I've made this soup several times and love it more every time! The first time, I made it exactly to the recipe specifications, but found it just a little lacking. The tenderloin was not the right consistency for what my husband and I were hoping for, so after that, I started substituting ground pork (after reading other reviews about using spicy sausage, I may try the spicy ground pork from our local butcher!), added two cubed zucchinis, and used about half the onion and replaced it with a roughly chopped leek. Other variations: remove the pork altogether (to make it vegetarian); add lima beans and sweet corn or carrots; add mushrooms and celery... I've left the paprika out completely (by accident) and it comes out just fine, as long as you replace it with some other kind of spice. Delicious!
Pork, White Bean & Kale Soup
From EatingWell: September/October 2007
Kale is matched up here with white beans and chunks of lean pork tenderloin to create a soup that's satisfying and quick to make. Smoked paprika gives the soup a Spanish flair so some warm bread and sliced Manchego cheese would go well on the side.
45 Reviews for Pork, White Bean & Kale Soup
I ended up making this with boneless/skinless chicken breast because it's what I had thawed. I also substituted Swiss chard for the kale (again...what I had) and my own canned tomatoes for the Romas...you know why. I will make a couple of modifications when I make this again (and I will make it again!).
First and foremost, I WILL NOT use smoked paprika. In our opinion, it totally overpowered any smell coming out of the pot - and it wasn't really a GOOD smell. Oddly, the soup ended up tasting completely different from the aroma. If we could keep from inhaling when we opened our mouths for the spoon, it was better. So no smoked paprika for us. Also, I will mash about half of the beans before adding them to the soup - I think a thicker consistency will make this soup better.
Additionally, I agree with other comments...this soup is just ASKING for some spicy pork sausage.

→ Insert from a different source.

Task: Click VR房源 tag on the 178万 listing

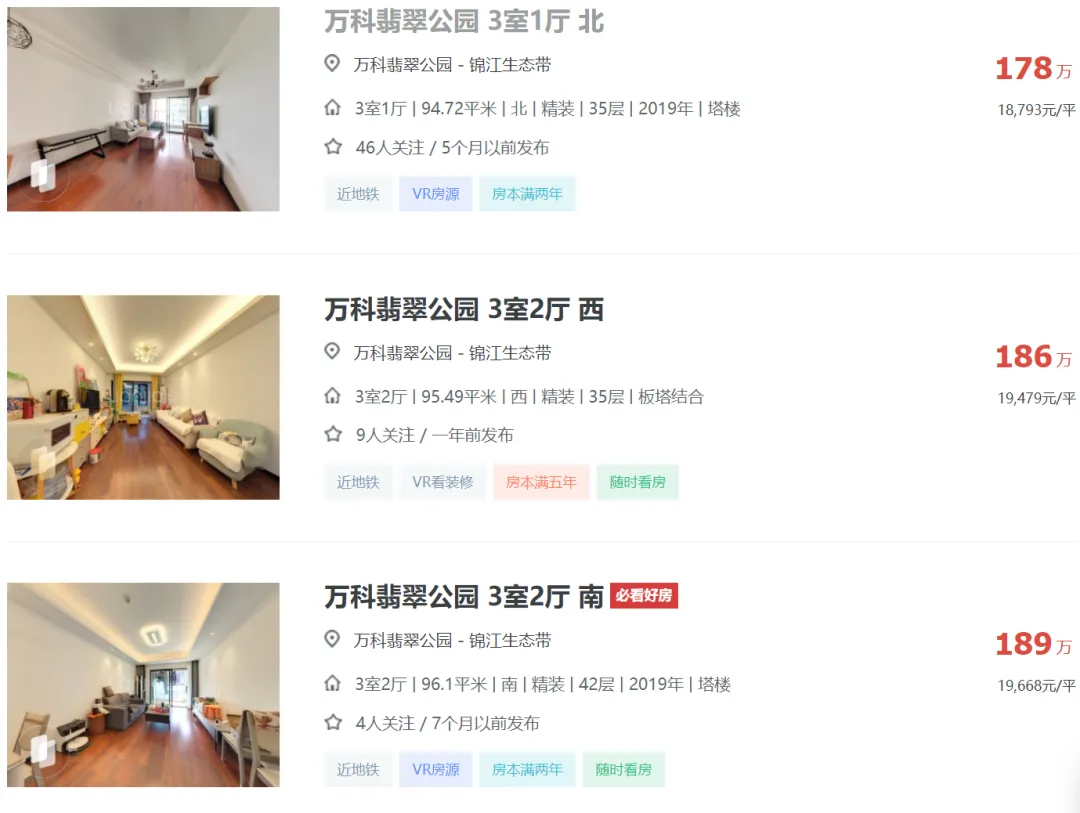Action: tap(436, 194)
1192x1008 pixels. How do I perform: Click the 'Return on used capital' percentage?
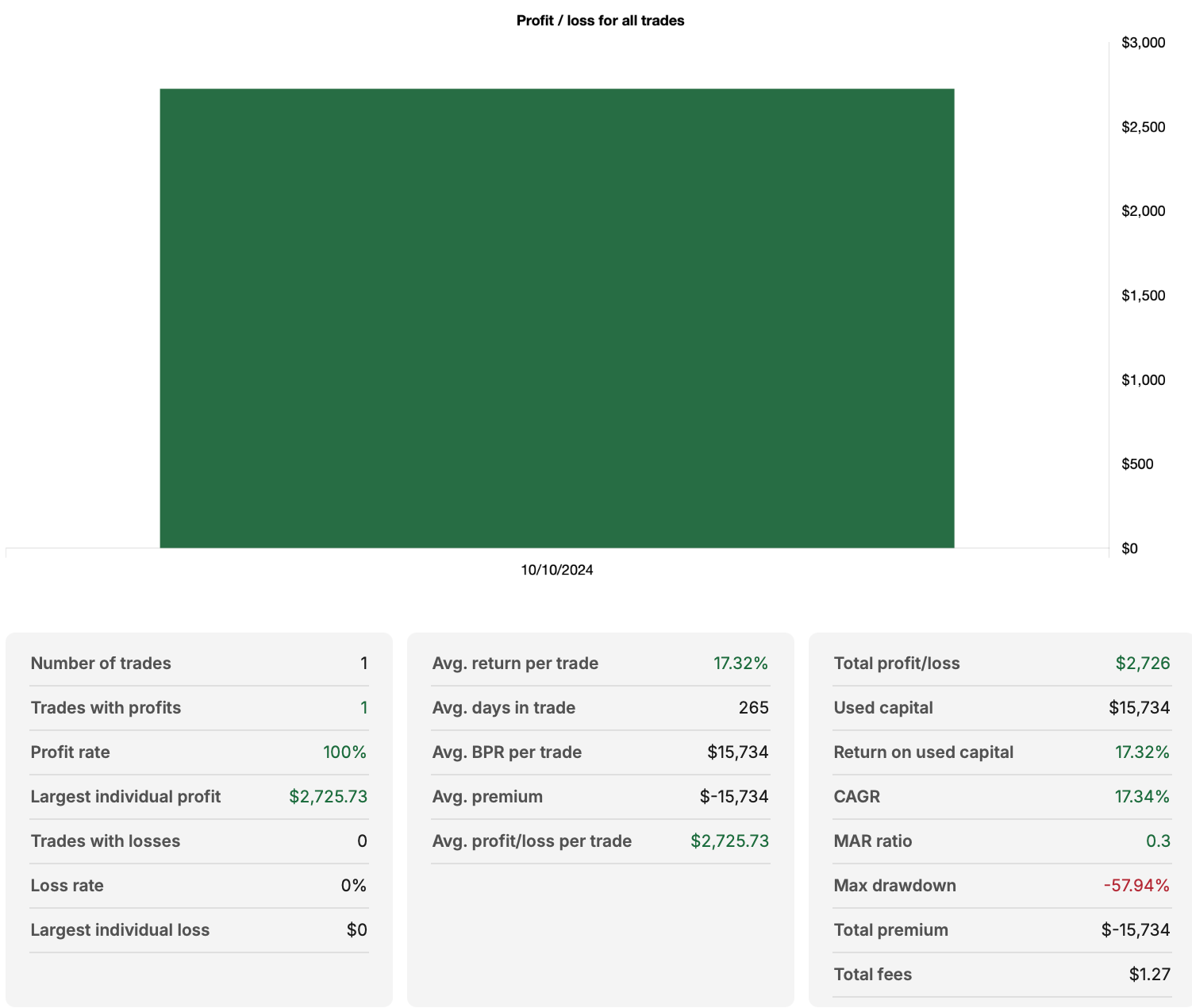1143,752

The local market was out of all natural pork tenderloin so the butcher recommended the all natural sweet Italian pork sausage. The soup was a home run with my 15 year old who tends to be a picky eater. It was truly fabulous! I removed the pork from the casing cooked it stove top in my Dutch oven with the onions and removed excess fat (which was minimal) with paper towel proceeded with garlic and followed recipe....yum!
Made this as a dinner soup / stew using home grown kale and tomatoes and a jar of white beans (from M&S for UK readers) plus a pork tenderloin. I added a pack of pre-chopped chorizo that I had into the onion mix so it got fried with the onion and garlic. Was slightly generous with the spices - I like robust flavors - but the end result was very nice indeed. and my wife was delighted with the end result - we had the soup / stew with some nice granary bread cut thick and toasted.
Leftovers were consumed by extended family - mother in law plus two sisters in law (and ourselves) the following day. Not entirely convinced it tasted any better the next day but it was certainly equally nice.
Overall... a very nice recipe. Prepared with some thought as you balance spices and sugars etc. it works very well and produces a very tasty end result.
We love this recipe. It is healthy, good and I always get compliments! I did add mushrooms, carrots and celery to make it hardier.